Bridge Loans

Short-term bridge financing for Chicago real estate investors. Cover the gap between acquisition and permanent financing.

When to use bridge financing

  • Recently-acquired property pending stabilization
  • Mid-rehab interim before construction complete
  • Lease-up phase before DSCR refinance qualifies
  • 1031 exchange replacement property purchase
  • Cook County auction or fast-close acquisition
  • Cash-out bridge against stabilized investor property

Typical Chicago bridge loan terms

  • Loan amount: $50K-$5M
  • Rates: 9-12%
  • Points: 1-3
  • Max LTV: 70-80%
  • Term: 3-18 months
  • Close: 5-14 days

Frequently Asked Questions

What is a bridge loan?

Short-term financing (typically 3-18 months) covering the gap between purchase and permanent financing. Common uses: recently-acquired stabilization, mid-rehab interim, lease-up phase, 1031 exchange bridge.

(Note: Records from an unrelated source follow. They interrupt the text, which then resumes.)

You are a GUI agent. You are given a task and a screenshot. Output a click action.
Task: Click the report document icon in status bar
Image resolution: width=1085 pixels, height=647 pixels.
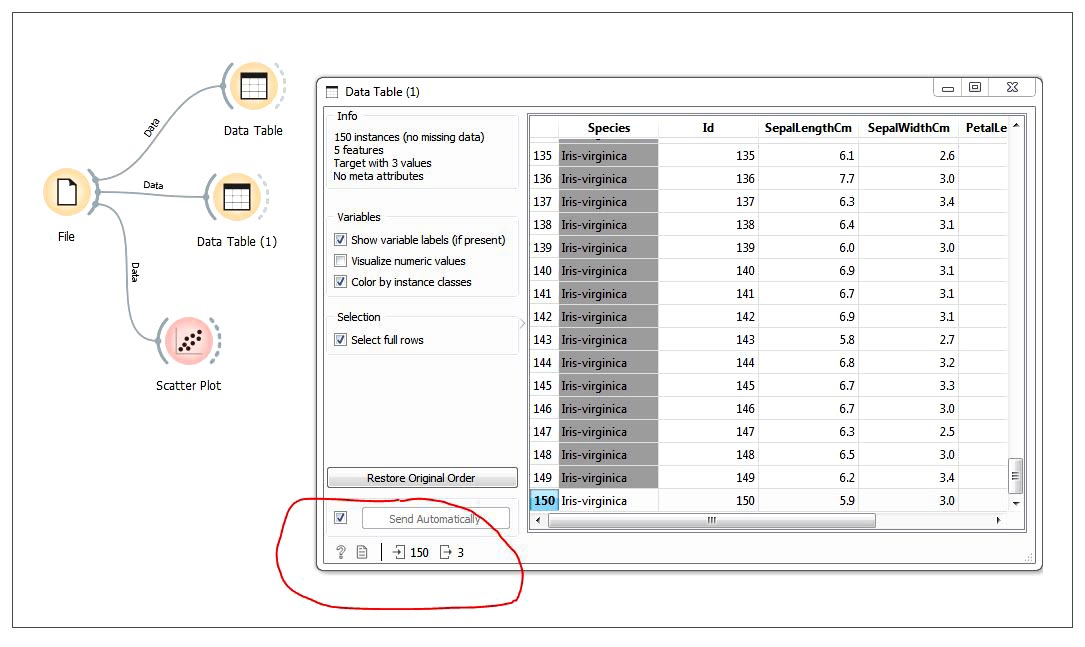362,552
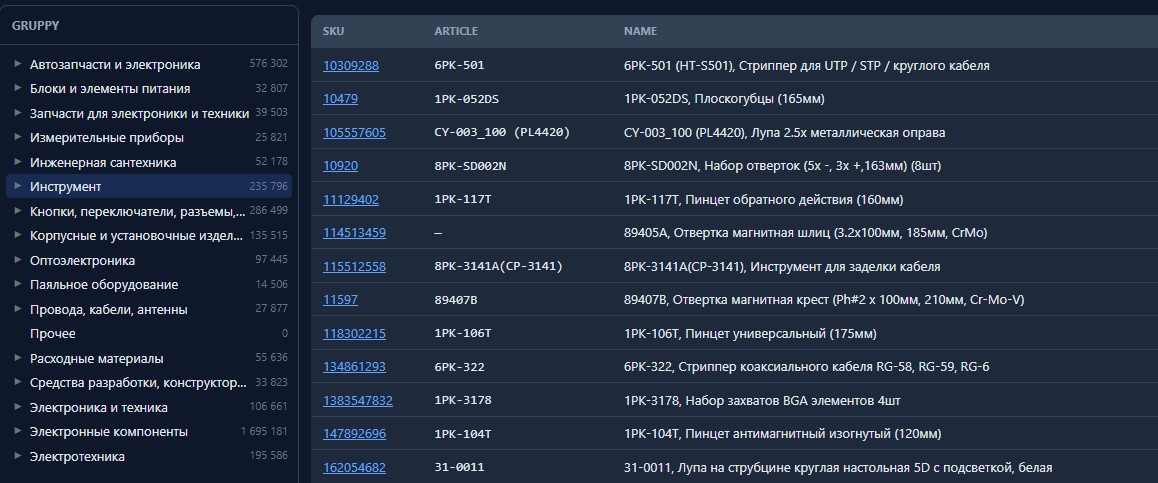Expand the Электротехника group arrow
Viewport: 1158px width, 483px height.
tap(18, 456)
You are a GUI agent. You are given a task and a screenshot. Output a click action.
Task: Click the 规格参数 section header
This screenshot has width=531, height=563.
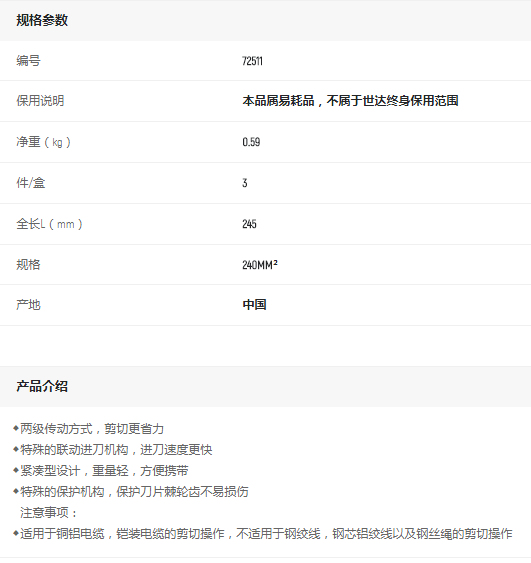coord(42,20)
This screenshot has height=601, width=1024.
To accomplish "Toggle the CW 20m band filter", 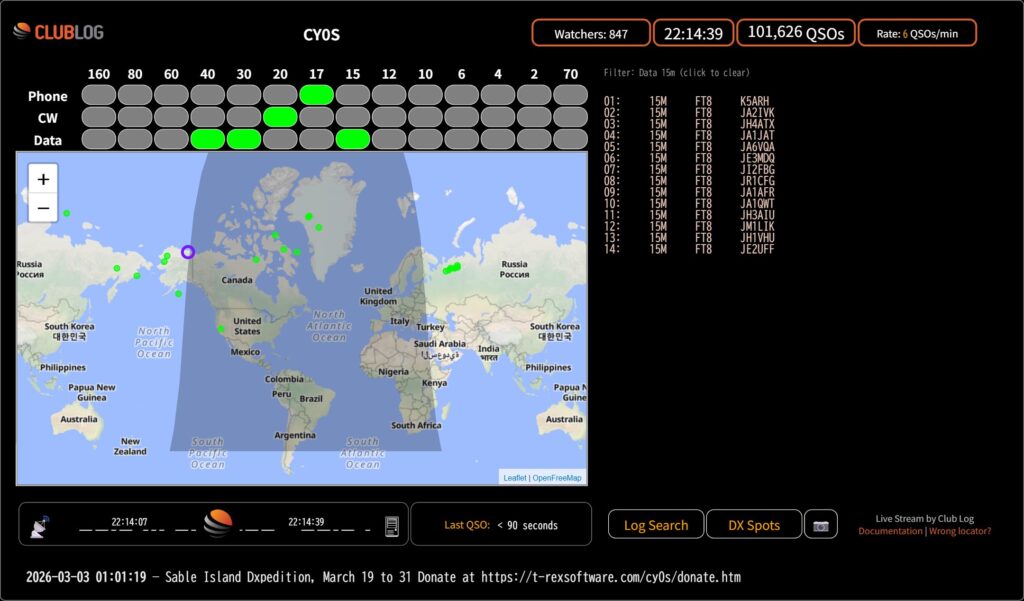I will pyautogui.click(x=280, y=117).
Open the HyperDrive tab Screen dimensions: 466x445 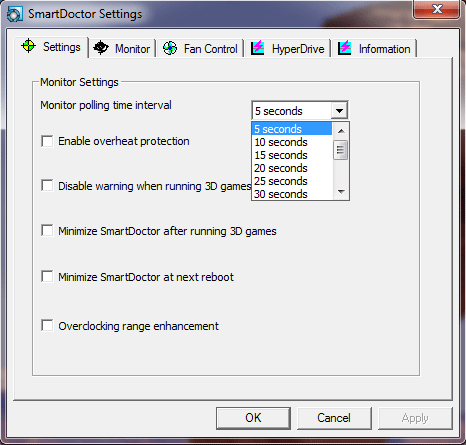point(288,49)
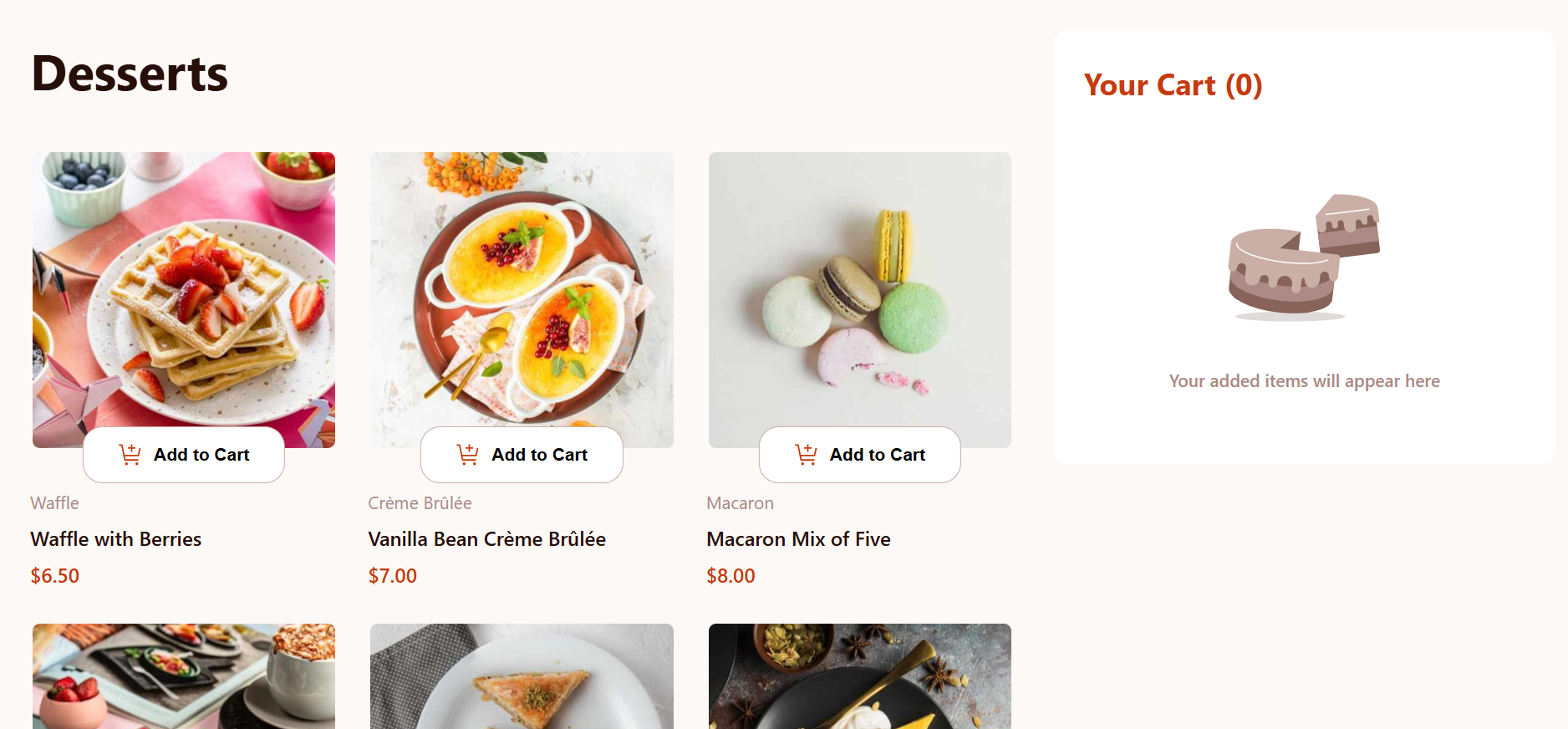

How does bridge differ from fix-and-flip?

Mechanically similar. Bridge typically doesn't include rehab escrow; fix-and-flip does. Bridge often funds at higher leverage on stabilized property; fix-and-flip funds rehab work.

What rates are typical?

9.0%-12.0% with 1-3 points. Short terms typically have higher effective cost than longer hard money due to fixed origination.

Can I use a bridge loan to close fast on auction?

Yes — bridge loans are commonly used for Cook County Sheriff's Sale and Tax Sale acquisitions requiring fast close.

What's the typical close speed?

5-14 days. Private money operators close fastest on bridge deals (3-7 days).